PROMPT ::
Below are some entries. Reproduce them word for word.

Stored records

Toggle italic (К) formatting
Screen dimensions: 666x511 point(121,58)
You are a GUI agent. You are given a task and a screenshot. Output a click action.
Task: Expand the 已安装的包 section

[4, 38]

SOLUTION TO THIS PROBLEM ::
Toggle italic (К) formatting
Screen dimensions: 666x511 point(121,58)
You are a GUI agent. You are given a task and a screenshot. Output a click action.
Task: Expand the 已安装的包 section

[4, 38]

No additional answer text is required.